My body grumbles but gets its shit together. Eases into a rhythm that won’t make me implode. I straighten, brush myself off, pick a direction, and walk.

They say all roads lead to the House Archive. They’re right.

I didn’t recognize the street two blocks over, but I know this space. This empty block of sky amid a wealth of towers. A gap tooth of quarantined rubble. The city put big sliding fences up to hide the view, but everyone knows what it looks like. We saw the newsfeeds.

I felt the explosion. I was on my way home. Mom had just given me the grand tour of her lab, where she worked in House-wide data storage and manipulation, and then scent mapping on the side.

She’d been normal, as normal as I knew her to be after a month of slow lunches at cafés or in parks. Assured, concise, with that deceptively open air. She seemed confident, trustworthy, had worked her way up to being one of the lead Archivists with—she said—unparalleled security access. She’d spent most of that last night looking at me.

Then she’d given me her bracelet, cupping my hands between her cool ones to blow one hot breath into our palms.

You’ve the whole world, remember? Mom said, smiling. What will you do with it?

I opened my mouth and her smile grew.

And don’t say ‘give it back,’ she said.

I said it anyway.

She kissed my temple. The first and only time she kissed me that I remember.

Then she sent me home and bombed the datacore of our House.

Light tubes burn along the fence surrounding the space where the Archive was, bright enough to pick out the pockmarks in the street. Cast harsh shadows under the hats of the City Enactors, even as the light shows off their shiny boots. The guards walk the circumference, stopping at intervals, keeping watch.

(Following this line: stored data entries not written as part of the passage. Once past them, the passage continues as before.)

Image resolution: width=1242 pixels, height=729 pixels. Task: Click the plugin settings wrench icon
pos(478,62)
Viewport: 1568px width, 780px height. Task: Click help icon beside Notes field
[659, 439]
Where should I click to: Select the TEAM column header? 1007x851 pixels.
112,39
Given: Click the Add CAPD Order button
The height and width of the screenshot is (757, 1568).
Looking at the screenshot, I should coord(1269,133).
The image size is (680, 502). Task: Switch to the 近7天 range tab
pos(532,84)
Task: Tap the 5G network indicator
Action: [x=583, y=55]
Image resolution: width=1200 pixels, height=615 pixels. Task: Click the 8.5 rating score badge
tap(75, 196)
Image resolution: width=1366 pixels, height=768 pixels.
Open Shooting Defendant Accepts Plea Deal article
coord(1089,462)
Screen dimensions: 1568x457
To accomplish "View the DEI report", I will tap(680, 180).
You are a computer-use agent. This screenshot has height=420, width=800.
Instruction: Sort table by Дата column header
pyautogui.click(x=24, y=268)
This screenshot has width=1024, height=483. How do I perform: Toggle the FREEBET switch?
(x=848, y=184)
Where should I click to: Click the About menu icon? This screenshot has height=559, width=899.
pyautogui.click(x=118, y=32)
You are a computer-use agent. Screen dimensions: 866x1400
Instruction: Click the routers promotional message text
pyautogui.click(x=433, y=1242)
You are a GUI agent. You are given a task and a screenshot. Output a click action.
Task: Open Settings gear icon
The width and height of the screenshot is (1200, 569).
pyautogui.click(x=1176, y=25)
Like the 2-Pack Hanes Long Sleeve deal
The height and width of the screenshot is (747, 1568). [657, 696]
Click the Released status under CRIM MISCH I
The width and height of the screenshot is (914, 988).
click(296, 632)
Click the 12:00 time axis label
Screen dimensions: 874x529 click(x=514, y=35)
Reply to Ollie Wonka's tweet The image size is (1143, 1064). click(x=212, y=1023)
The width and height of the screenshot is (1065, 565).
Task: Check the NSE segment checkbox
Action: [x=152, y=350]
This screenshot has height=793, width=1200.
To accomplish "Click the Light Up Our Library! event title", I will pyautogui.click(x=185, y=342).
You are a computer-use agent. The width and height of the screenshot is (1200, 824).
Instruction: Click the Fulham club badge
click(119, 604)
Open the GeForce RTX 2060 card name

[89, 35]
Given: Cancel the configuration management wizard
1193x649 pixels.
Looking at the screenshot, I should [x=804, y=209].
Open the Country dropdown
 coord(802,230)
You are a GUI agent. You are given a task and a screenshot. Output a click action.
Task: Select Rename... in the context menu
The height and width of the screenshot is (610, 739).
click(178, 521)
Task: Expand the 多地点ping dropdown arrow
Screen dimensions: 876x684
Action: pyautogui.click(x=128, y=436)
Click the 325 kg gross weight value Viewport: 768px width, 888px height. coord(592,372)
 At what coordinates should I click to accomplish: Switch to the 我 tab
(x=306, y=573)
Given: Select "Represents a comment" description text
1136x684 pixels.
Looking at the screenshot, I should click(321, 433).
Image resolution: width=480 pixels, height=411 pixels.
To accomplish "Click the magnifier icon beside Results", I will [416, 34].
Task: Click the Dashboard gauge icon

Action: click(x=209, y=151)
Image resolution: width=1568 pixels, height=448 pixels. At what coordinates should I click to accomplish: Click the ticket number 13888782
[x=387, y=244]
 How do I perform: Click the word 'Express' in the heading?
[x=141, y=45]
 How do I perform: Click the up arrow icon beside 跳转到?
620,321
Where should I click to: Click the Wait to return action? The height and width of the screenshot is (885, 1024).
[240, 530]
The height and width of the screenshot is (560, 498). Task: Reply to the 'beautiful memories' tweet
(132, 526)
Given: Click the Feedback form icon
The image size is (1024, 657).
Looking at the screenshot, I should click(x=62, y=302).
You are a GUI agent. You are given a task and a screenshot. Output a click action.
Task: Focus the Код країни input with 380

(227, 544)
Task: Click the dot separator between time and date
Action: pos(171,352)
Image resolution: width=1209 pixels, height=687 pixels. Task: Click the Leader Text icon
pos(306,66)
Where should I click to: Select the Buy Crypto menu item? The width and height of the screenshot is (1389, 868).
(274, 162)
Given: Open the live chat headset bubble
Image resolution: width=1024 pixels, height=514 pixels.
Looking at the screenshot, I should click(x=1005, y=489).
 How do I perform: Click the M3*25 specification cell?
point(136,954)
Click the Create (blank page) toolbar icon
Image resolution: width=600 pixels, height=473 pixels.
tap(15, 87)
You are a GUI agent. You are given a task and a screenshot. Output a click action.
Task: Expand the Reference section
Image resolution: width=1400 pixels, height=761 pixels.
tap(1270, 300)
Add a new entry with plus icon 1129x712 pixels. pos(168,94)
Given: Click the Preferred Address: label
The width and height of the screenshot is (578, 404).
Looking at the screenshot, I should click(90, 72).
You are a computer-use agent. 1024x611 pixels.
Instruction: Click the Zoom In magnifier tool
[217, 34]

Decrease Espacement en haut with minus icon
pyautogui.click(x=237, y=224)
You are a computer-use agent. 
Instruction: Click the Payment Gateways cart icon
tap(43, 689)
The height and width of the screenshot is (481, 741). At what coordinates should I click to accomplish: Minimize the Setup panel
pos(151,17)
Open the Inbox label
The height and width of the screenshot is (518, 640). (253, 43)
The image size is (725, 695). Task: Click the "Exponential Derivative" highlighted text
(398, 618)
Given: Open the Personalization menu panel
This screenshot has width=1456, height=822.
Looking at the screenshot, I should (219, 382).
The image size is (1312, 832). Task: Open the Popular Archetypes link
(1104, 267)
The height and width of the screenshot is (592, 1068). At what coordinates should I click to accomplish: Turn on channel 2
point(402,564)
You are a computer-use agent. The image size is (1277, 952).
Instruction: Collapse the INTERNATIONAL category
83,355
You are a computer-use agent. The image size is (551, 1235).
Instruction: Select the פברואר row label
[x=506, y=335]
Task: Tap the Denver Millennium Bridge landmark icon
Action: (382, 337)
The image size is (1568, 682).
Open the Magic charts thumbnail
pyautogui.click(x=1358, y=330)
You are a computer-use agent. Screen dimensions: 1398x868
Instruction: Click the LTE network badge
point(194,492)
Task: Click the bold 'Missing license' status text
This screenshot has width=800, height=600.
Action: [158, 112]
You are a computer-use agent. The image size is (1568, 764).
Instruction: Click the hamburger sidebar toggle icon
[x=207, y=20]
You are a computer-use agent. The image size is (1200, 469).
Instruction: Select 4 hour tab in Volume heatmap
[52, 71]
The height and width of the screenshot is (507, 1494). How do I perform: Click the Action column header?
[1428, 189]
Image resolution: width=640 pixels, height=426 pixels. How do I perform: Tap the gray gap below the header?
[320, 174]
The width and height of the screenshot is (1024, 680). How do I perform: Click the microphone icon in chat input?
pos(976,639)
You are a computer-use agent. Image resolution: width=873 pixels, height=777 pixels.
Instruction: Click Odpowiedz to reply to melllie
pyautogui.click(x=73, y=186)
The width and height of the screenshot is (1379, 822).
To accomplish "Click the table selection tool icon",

I pull back into an alley before they get too close. Kreslyn Franks returns to the scene of her mother’s crime is not a story I want to read.

At least I know where I am.

Home lies between me and the boarding tower. I swing the extra three blocks out of the way. I need a bathroom and a shower and a change of clothes. It has to be past midnight, maybe later. Whatever has happened to the power tech will have happened by now. Another half hour won’t hurt. Just as long as I don’t sit down.

If I sit, I’ll crash.

I pass through West 1st’s shopping district with its broken windows and barred doors, and round the corner to my street. My tower slides into view. Squat and boxy, the forgotten stepchild of its taller neighbors. I haul myself up the cracked steps and press my keypass to the security panel.

The door clicks and I’m home.

I hit the stairwell. It takes forever, making my feet rise, but I manage. Five floors later and I’m at my door.

It’s ajar.

Dad.

My keypass slips from my slack fingers, and I bolt into the suite. The couch is empty, the curtains drawn, the place dark.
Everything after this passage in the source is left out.